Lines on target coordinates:
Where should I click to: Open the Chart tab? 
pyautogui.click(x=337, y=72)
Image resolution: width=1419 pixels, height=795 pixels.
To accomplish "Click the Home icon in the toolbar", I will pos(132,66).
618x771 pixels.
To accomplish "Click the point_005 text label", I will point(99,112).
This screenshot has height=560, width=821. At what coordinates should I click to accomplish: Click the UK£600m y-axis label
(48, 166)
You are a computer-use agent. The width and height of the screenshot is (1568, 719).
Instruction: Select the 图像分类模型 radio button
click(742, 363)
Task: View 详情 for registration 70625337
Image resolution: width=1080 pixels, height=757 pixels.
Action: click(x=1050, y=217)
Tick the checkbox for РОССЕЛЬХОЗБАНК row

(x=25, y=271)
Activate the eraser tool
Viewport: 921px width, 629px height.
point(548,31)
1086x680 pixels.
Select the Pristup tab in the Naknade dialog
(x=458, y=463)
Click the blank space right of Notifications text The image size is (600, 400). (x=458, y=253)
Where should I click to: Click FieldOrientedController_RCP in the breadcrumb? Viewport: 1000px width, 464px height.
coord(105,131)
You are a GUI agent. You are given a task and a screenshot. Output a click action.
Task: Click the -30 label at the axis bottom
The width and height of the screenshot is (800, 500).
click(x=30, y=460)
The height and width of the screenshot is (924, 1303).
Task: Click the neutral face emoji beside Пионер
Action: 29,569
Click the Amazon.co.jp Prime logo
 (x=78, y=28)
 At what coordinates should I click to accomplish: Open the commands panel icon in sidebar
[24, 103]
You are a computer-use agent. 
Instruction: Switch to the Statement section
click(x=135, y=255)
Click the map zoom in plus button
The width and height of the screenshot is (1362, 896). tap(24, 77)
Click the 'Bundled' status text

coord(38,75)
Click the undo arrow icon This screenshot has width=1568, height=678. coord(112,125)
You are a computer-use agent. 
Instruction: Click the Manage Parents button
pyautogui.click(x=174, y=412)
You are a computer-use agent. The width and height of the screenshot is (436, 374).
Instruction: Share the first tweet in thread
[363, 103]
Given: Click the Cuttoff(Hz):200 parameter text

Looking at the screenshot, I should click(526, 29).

TASK:
Edit all of the lines above so that every "Instruction" becomes "Step", and leave the rest as it is.

TASK RESPONSE:
Where should I click to: Open the Chart tab? 
pyautogui.click(x=337, y=72)
Image resolution: width=1419 pixels, height=795 pixels.
To accomplish "Click the Home icon in the toolbar", I will pos(132,66).
618x771 pixels.
To accomplish "Click the point_005 text label", I will point(99,112).
This screenshot has height=560, width=821. At what coordinates should I click to accomplish: Click the UK£600m y-axis label
(48, 166)
You are a computer-use agent. The width and height of the screenshot is (1568, 719).
Step: Select the 图像分类模型 radio button
click(742, 363)
Task: View 详情 for registration 70625337
Image resolution: width=1080 pixels, height=757 pixels.
Action: click(x=1050, y=217)
Tick the checkbox for РОССЕЛЬХОЗБАНК row

(x=25, y=271)
Activate the eraser tool
Viewport: 921px width, 629px height.
point(548,31)
1086x680 pixels.
Select the Pristup tab in the Naknade dialog
(x=458, y=463)
Click the blank space right of Notifications text The image size is (600, 400). (x=458, y=253)
Where should I click to: Click FieldOrientedController_RCP in the breadcrumb? Viewport: 1000px width, 464px height.
coord(105,131)
You are a GUI agent. You are given a task and a screenshot. Output a click action.
Task: Click the -30 label at the axis bottom
The width and height of the screenshot is (800, 500).
click(x=30, y=460)
The height and width of the screenshot is (924, 1303).
Task: Click the neutral face emoji beside Пионер
Action: 29,569
Click the Amazon.co.jp Prime logo
 (x=78, y=28)
 At what coordinates should I click to accomplish: Open the commands panel icon in sidebar
[24, 103]
You are a computer-use agent. 
Step: Switch to the Statement section
click(x=135, y=255)
Click the map zoom in plus button
The width and height of the screenshot is (1362, 896). tap(24, 77)
Click the 'Bundled' status text

coord(38,75)
Click the undo arrow icon This screenshot has width=1568, height=678. coord(112,125)
You are a computer-use agent. 
Step: Click the Manage Parents button
pyautogui.click(x=174, y=412)
You are a computer-use agent. The width and height of the screenshot is (436, 374).
Step: Share the first tweet in thread
[363, 103]
Given: Click the Cuttoff(Hz):200 parameter text

Looking at the screenshot, I should click(526, 29).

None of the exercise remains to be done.